YOUR OBJECTIVE: Each line below needs to be repeated precisely as it is.

DATA LISTING:
-----
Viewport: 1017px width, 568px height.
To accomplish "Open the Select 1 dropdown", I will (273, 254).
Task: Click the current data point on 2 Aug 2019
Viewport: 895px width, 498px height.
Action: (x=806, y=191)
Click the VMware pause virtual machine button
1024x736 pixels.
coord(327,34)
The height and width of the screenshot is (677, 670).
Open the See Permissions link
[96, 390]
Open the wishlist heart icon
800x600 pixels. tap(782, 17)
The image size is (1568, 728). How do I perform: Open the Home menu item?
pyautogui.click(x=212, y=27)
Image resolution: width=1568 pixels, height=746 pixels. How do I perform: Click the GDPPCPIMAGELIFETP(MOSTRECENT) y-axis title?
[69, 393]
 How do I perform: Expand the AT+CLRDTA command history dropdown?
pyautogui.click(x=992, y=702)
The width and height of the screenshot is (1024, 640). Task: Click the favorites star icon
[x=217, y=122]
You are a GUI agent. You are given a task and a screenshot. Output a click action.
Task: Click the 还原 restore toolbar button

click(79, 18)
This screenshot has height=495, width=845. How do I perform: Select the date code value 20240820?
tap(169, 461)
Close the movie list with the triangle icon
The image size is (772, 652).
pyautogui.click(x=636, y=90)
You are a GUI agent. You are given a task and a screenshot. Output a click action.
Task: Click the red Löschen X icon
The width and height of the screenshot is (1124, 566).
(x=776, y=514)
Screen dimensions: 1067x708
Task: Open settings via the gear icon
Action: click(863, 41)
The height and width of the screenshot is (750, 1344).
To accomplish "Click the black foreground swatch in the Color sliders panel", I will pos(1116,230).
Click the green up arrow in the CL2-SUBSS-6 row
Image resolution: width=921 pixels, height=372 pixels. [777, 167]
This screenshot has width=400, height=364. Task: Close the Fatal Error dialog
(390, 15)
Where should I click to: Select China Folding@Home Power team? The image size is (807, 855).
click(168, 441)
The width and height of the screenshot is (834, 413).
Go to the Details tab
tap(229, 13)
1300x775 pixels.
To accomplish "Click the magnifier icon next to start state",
-----
RESULT OF THE TASK:
Viewport: 1017px width, 568px height.
To accomplish "Open the Select 1 dropdown", I will (273, 254).
Task: Click the current data point on 2 Aug 2019
Viewport: 895px width, 498px height.
Action: (x=806, y=191)
Click the VMware pause virtual machine button
1024x736 pixels.
coord(327,34)
The height and width of the screenshot is (677, 670).
Open the See Permissions link
[96, 390]
Open the wishlist heart icon
800x600 pixels. tap(782, 17)
The image size is (1568, 728). How do I perform: Open the Home menu item?
pyautogui.click(x=212, y=27)
Image resolution: width=1568 pixels, height=746 pixels. How do I perform: Click the GDPPCPIMAGELIFETP(MOSTRECENT) y-axis title?
[69, 393]
 How do I perform: Expand the AT+CLRDTA command history dropdown?
pyautogui.click(x=992, y=702)
The width and height of the screenshot is (1024, 640). Task: Click the favorites star icon
[x=217, y=122]
You are a GUI agent. You are given a task and a screenshot. Output a click action.
Task: Click the 还原 restore toolbar button

click(79, 18)
This screenshot has height=495, width=845. How do I perform: Select the date code value 20240820?
tap(169, 461)
Close the movie list with the triangle icon
The image size is (772, 652).
pyautogui.click(x=636, y=90)
You are a GUI agent. You are given a task and a screenshot. Output a click action.
Task: Click the red Löschen X icon
The width and height of the screenshot is (1124, 566).
(x=776, y=514)
Screen dimensions: 1067x708
Task: Open settings via the gear icon
Action: click(863, 41)
The height and width of the screenshot is (750, 1344).
To accomplish "Click the black foreground swatch in the Color sliders panel", I will pos(1116,230).
Click the green up arrow in the CL2-SUBSS-6 row
Image resolution: width=921 pixels, height=372 pixels. [777, 167]
This screenshot has width=400, height=364. Task: Close the Fatal Error dialog
(390, 15)
Where should I click to: Select China Folding@Home Power team? The image size is (807, 855).
click(168, 441)
The width and height of the screenshot is (834, 413).
Go to the Details tab
tap(229, 13)
1300x775 pixels.
To accomplish "Click the magnifier icon next to start state",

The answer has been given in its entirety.